E proprio dietro ad “Angelitos” si nasconde una storia ancor più dolorosa e particolare, che Martina ha voluto raccontare.

“Nel 2015 mi sono laureata in Giurisprudenza, in Diritto comparato, con una tesi dove ho voluto coniugare la mia passione per l’America latina – ha raccontato – Ricontrollando la rassegna stampa, cosa necessaria per il mio lavoro, mi sono imbattuta in un articolo del giornale ‘El nuevo diario’, dove si vedeva la foto di un bimbo con una maglia rossa a terra, morto. All’epoca non eravamo ancora abituati a vedere scene di questo tipo sulla stampa”.

“Si trattava di Angelito Escalante, un 12enne di una città del Guatemala, che sognava di fare l’architetto – ha proseguito – Un ragazzino molto laborioso e per questo divenuto preda di una baby gang: bisogna tenere conto che lì, negli ultimi anni, questi gruppi vanno in cerca di reclutare nelle scuole delle persone insospettabili, per i loro traffici”.

“Angelito è stato rapito da scuola, portato su un ponte per essere sottoposto a un rito di iniziazione, che consisteva nello sparare a un autista d’autobus di passaggio. Un rifiuto avrebbe comportato per lui la morte – ha continuato – Angelito ha rifiutato questo rito ed è quindi stato ucciso, poi l’hanno buttato giù dal ponte, ma non è morto sul colpo. A ritrovarlo è stato il padre, al quale Angelito non ha voluto dire chi fossero i responsabili, per non mettere la famiglia nei guai. Nonostante ciò, il padre, Luis Escalante, ha avuto il coraggio di denunciare”.

Lo scaffale dei diritti dell’infanzia

Una storia impegnativa, che ha toccato il cuore e l’animo di Martina: “Sono rimasta scioccata e ho aspettato che la notizia venisse trasmessa dai media europei, ma così non è stato – ha affermato – Ho voluto raccontare la vicenda e, nel 2017, sono riuscita a entrare in contatto col padre, tramite un giornalista del Nicaragua.
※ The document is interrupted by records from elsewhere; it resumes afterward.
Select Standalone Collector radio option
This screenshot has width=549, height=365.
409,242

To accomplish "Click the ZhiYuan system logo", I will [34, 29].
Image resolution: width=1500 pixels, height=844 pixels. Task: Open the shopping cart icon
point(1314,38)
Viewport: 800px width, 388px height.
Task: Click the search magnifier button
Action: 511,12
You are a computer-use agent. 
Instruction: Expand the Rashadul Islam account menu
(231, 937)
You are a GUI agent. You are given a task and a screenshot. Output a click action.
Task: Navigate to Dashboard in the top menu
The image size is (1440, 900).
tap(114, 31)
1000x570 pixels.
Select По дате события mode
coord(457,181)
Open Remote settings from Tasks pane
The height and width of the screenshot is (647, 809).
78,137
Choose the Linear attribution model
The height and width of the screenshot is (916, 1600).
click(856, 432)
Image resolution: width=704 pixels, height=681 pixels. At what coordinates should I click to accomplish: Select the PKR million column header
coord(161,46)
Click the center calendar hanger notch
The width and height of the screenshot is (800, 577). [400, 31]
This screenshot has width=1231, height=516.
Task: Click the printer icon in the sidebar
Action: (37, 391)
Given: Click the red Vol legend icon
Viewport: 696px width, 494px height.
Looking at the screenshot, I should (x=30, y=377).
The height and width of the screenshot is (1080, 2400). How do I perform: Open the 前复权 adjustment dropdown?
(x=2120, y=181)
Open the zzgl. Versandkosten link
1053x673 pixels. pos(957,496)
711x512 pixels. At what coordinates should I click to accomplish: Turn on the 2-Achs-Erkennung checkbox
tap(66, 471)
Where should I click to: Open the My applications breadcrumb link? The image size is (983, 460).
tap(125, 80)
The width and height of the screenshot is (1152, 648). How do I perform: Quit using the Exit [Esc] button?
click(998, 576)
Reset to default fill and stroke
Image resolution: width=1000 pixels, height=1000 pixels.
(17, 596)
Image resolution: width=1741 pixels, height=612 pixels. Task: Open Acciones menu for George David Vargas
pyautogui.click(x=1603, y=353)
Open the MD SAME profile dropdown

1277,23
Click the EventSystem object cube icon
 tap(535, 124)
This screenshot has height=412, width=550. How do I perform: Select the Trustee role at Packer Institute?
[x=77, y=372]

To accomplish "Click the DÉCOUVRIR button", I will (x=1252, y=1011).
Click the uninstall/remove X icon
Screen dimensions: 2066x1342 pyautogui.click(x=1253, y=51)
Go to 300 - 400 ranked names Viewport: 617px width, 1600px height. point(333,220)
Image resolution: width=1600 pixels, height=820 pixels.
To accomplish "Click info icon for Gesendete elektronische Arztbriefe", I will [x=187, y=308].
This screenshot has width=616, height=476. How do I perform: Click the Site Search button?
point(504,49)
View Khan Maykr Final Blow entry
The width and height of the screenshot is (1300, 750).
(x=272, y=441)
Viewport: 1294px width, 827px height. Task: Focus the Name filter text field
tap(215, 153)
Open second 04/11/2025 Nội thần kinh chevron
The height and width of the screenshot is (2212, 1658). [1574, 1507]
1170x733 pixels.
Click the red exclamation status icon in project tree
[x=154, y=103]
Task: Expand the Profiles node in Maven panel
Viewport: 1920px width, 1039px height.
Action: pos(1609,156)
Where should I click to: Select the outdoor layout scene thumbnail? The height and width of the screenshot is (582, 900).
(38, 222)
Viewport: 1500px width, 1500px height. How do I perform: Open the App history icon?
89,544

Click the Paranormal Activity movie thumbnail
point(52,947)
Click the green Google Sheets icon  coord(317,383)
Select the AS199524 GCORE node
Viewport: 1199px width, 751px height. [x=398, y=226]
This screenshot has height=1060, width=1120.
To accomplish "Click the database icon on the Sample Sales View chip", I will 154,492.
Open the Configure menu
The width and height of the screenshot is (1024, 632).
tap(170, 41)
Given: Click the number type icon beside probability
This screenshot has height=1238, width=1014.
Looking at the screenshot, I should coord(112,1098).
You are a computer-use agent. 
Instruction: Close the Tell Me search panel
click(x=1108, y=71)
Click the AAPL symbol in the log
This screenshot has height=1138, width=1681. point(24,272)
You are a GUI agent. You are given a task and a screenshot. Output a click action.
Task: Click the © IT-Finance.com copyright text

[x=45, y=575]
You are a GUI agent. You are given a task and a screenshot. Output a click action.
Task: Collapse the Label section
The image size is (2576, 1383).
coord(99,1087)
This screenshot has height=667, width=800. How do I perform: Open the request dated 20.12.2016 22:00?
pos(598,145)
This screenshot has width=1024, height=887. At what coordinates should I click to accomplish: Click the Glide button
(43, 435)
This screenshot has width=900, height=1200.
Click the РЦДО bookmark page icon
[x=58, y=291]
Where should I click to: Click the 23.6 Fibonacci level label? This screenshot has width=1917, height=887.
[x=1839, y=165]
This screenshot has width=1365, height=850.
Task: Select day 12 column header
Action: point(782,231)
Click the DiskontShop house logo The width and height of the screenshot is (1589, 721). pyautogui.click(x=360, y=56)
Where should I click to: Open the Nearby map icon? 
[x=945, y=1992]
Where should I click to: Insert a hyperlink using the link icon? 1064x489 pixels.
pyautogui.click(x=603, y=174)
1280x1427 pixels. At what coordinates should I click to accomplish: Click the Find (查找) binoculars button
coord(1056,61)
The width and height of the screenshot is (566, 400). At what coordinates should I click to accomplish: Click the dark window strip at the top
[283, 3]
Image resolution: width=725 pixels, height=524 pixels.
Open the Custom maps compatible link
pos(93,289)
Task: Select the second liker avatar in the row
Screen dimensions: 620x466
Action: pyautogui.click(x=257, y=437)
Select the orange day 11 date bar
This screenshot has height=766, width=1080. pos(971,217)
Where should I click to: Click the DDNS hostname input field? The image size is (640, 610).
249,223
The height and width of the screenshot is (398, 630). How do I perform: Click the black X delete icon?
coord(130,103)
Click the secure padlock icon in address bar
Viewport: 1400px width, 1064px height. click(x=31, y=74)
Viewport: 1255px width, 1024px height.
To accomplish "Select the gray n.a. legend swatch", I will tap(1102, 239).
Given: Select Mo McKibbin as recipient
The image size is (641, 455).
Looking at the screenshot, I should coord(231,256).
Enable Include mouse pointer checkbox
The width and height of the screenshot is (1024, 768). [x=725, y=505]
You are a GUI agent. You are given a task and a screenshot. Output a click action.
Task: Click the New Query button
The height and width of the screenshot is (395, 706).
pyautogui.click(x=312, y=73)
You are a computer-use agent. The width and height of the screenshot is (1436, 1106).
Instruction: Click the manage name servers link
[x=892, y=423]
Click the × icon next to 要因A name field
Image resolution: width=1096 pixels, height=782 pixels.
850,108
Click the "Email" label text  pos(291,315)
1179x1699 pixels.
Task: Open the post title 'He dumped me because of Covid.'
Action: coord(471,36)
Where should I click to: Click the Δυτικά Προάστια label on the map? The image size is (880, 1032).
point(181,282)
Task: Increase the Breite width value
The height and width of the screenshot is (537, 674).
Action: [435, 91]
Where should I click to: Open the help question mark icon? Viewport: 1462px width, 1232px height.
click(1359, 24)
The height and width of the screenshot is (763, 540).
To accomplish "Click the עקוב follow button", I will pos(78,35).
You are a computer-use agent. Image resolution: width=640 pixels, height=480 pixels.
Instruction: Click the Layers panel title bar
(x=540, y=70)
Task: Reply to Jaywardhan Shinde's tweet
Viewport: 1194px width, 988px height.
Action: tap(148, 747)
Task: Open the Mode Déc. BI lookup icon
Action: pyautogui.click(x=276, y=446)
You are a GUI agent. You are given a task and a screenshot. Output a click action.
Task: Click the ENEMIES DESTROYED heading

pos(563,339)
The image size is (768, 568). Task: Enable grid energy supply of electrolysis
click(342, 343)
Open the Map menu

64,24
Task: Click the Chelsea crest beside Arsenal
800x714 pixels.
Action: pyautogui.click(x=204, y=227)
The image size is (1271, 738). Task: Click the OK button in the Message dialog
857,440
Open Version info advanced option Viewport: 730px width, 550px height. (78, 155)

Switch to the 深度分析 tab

Un padre che è rimasto entusiasta del libro, un modo per togliere Angelito dall’oblio, già colpito dallo stato di impunità che ha riguardato i suoi assassini”.

Da lì il viaggio verso il Guatemala, per intervistare Luis Escalante: “L’ho incontrato assieme ai giovani del Mojoca, un movimento di auto e mutuo aiuto di ex ragazzi e ragazze di strada, molti dei quali a soli 4-5 anni sono finiti in strada, per le circostanze della vita – ha aggiunto – Quando si parlava di baby gang, all’epoca, si pensava ai film polizieschi, mentre oggi è un problema che è arrivato anche qui da noi”.

“Oggi sono ancora in contatto con il padre di Angelito e parlo di quello che gli è accaduto, durante alcuni incontri nelle scuole. ‘Così è come se mio figlio vivesse’, mi ha detto Luis Escalante – ha riferito – Nella biblioteca di Avio (Trento, ndr) abbiamo creato uno scaffale aperto, dal nome ‘In viaggio con Angelito’, dove raccogliamo libri sul tema dei diritti dei minori”.

“Mentre ‘Cacao amaro’ (una storia di ragazze tra le colline dove si coltiva cacao) e ‘Il quaderno del destino’ (la vicenda di due bimbi lustrascarpe di periferia) sono romanzi corali, su quanto visto in Nicaragua e con delle licenze poetiche, il libro su Angelito è una storia vera e un ‘bagno di realtà’. Questi libri sono tutti figli miei – ha aggiunto – Noi abbiamo sempre potuto andare a scuola, senza conoscere persone prive di un’alfabetizzazione di base: diamo tante cose per scontate”.

E a quale libro Martina Dei Cas si sente più legata? “Sicuramente ad ‘Angelitos’, per il percorso che ci sta dietro: non ero preparata di fronte alla scena di un padre addolorato e rassegnato al fatto di non avere giustizia per suo figlio – la sua risposta – Credo sia un libro sul dolore di raccontare, ma cambiamo le cose solo quando ne parliamo: ho sentito il dovere di raccontare”.

Anche se Martina non ha voluto anticipare nulla sui propri progetti letterari futuri, tutto fa pensare che qualcos’altro già stia “bollendo in pentola”.

(Foto: per gentile concessione di Martina Dei Cas).